Subsequently the architect wrote to say that he found in his notebook very full and explicit directions for bow windows to all rooms, for bedrooms, for water supply, lift, height of stairs and absence of twists therein, for a wellventilated kitchen twenty feet square, with two dressers and a large box window seat, for scullery and out-houses and offices, but nothing whatever about drawing room, dining-room, library, or study, or approximate cost, and he awaited further instructions. He presumed there would be a breakfast-room, dining-room, drawing-room, and study for Mr. Kipps-at least that was his conceptionand the young couple discussed this matter long and ardently.
Ann was distinctly restrictive in this direction. `I don't see what you want a drawin'-room and a dinin' and a kitchen for.

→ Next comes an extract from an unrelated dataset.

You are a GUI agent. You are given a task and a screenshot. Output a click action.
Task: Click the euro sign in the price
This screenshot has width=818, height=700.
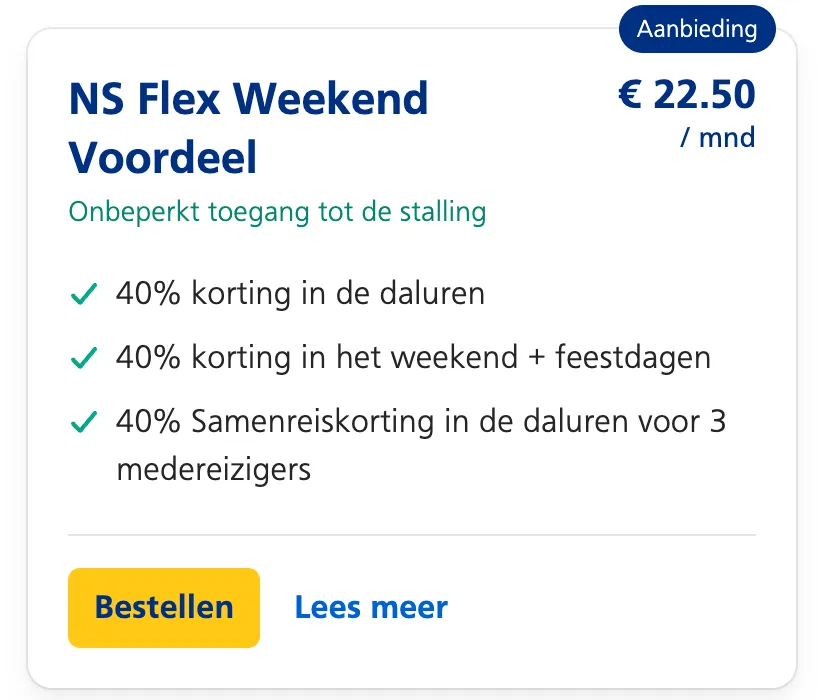629,95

If we was going to let in summer-well and good. But we're not going to let. Consequently we don't want so many rooms. Then there's a 'all. What use is a 'all? It only makes work. And a study!'
Kipps had been humming and stroking his moustache since he had read the architect's letter. `I think I'd like a little bit of a study-not a big one, of course, but one with a desk and bookshelves, like there was in Hughenden. I'd like that.'
It was only after they had talked to the architect again and seen how scandalised he was at the idea of not having a drawing-room, that they consented to that Internal Feature. They consented to please him. 'But we shan't never use it,' said Ann.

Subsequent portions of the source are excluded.